A novel wire planning technique for optimum pin utilization in digital microfluidic biochips

Abstract

Droplet based micro fluidic technology in recent years is reckoned as a major driving force for the development of new generation of Lab-on-chip devices. Such devices known as digital micro fluidic biochips are capable of manipulating discrete nanolitre volumes of droplets on a 2D planar array of electrodes. Due to their inherent nature of reconfigurability and scalability these devices are designed to be employed for large scale integration of multiple bioassays within the same grid. In order to enable such applications increasing number of control pin requirements together with high wire planning complexity becomes a major problem. In this paper we have proposed new techniques for interconnection wire routing for the control electrodes operating at identical time sequence.

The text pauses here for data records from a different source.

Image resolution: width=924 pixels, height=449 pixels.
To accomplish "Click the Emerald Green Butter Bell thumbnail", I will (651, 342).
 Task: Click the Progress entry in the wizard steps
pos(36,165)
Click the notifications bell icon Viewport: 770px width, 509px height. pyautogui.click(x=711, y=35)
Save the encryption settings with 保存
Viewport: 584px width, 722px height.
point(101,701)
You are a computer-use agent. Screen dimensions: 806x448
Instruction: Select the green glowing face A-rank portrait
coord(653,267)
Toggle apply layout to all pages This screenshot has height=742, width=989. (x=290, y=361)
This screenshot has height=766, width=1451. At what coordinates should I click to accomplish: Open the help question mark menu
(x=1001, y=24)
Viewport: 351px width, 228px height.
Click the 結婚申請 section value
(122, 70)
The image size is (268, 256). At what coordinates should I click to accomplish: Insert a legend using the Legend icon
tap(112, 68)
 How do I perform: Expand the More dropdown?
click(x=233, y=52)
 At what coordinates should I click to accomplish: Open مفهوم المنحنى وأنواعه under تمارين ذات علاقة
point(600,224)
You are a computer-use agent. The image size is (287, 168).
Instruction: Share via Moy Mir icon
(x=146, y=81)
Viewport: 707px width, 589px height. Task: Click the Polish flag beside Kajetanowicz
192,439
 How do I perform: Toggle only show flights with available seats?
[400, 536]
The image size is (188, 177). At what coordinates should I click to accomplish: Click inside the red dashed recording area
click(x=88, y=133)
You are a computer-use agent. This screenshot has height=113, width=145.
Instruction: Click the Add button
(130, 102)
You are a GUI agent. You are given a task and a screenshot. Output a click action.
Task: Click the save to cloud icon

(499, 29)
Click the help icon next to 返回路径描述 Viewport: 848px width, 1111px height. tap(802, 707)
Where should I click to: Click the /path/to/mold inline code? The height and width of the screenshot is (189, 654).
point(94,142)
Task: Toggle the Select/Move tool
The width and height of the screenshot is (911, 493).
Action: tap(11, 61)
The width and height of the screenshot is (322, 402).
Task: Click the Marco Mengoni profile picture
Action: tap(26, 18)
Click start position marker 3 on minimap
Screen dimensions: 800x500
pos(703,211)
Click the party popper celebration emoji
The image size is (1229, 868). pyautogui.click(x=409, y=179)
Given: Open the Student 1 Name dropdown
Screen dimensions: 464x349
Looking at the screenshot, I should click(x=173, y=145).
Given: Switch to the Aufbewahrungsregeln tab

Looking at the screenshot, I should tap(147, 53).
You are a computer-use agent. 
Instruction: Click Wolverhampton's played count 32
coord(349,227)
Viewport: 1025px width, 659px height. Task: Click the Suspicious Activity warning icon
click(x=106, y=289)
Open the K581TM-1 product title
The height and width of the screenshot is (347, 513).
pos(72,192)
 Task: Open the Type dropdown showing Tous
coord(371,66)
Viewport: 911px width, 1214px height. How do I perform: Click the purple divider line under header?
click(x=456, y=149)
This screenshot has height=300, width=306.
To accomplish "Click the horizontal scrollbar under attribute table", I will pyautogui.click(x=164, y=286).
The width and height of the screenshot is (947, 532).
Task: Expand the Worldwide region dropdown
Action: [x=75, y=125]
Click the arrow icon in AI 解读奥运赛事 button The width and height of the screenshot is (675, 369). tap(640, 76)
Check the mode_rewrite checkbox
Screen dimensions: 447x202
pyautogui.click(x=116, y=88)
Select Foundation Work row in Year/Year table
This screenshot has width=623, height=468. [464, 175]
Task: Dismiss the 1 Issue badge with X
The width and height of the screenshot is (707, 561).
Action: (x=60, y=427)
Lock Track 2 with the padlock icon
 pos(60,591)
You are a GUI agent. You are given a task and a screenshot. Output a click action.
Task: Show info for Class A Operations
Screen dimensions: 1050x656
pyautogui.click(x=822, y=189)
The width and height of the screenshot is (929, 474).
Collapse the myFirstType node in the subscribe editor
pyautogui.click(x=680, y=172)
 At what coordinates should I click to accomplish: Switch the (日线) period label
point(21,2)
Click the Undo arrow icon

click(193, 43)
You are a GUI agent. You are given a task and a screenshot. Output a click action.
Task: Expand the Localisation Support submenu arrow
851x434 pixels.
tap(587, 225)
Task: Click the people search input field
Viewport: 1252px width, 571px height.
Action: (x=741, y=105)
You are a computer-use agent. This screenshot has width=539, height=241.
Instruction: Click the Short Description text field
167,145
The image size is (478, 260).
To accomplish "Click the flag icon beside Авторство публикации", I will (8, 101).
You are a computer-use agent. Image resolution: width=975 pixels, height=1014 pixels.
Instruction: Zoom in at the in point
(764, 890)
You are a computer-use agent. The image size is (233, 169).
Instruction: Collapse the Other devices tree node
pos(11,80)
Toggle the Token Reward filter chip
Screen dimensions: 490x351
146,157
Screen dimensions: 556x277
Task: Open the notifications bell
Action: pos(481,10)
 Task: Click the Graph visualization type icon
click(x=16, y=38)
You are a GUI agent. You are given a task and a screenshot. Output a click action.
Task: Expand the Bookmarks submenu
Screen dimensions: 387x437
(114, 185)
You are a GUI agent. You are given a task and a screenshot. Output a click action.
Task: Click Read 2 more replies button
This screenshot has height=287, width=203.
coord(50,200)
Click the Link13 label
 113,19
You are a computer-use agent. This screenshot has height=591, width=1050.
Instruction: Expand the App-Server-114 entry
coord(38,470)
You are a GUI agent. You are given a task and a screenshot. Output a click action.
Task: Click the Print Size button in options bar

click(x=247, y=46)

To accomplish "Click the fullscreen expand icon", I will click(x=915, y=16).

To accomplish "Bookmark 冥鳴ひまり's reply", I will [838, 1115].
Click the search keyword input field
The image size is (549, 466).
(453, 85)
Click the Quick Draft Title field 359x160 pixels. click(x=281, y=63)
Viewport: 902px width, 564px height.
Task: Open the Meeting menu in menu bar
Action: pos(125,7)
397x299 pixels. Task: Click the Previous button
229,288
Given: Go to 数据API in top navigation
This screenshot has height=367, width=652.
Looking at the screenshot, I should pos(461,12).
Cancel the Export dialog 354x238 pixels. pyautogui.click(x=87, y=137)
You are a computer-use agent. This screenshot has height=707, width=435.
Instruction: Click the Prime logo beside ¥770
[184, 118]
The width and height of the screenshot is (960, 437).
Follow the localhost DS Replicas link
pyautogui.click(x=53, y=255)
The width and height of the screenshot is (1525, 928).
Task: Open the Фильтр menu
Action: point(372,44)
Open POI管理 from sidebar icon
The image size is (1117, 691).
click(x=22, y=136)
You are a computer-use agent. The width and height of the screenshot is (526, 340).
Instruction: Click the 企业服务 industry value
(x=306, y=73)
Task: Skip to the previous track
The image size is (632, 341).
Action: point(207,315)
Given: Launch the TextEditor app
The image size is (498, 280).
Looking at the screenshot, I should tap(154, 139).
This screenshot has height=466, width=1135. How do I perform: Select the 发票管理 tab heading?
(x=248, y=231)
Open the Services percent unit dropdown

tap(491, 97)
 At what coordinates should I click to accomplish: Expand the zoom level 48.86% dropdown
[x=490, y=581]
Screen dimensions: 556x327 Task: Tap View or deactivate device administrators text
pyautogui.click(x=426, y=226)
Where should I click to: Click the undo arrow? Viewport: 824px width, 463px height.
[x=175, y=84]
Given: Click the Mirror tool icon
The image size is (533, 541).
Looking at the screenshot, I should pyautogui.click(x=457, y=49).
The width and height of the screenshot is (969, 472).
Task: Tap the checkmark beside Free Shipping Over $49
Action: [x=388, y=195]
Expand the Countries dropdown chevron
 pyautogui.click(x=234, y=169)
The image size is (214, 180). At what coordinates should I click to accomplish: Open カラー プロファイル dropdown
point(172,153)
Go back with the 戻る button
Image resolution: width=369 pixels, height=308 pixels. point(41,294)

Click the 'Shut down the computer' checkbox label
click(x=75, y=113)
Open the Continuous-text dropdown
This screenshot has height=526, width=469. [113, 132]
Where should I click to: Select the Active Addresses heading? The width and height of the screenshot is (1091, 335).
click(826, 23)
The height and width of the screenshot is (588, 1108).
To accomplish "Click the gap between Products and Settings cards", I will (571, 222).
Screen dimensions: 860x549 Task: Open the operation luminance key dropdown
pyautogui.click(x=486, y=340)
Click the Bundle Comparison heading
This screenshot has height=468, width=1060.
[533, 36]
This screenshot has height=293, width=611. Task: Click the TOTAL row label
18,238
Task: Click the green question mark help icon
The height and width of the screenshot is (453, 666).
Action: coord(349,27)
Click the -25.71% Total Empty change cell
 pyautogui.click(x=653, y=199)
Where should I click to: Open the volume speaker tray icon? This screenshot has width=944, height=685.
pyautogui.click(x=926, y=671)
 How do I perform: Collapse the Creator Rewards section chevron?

We have defined a double layer dual wire system running in parallel along two separate planes in mutually perpendicular directions. We further proposed an algorithm to develop a feasible wire plan for a given layout with an aim to optimize the overall number of pin count. Multiphasing on same pin has been proposed to resolve the issue of wire planning in cases of cross contamination at any particular site. The proposed technique has been employed in layouts using test benches for Benchmark suite III and selective test benches for benchmark suite I. The objective was to obtain a feasible wire plan with optimum pin utilization and enhanced route performance. The results obtained from simulation of the proposed algorithm on the test benches (mentioned earlier) are found to be encouraging. © 2014 IEEE.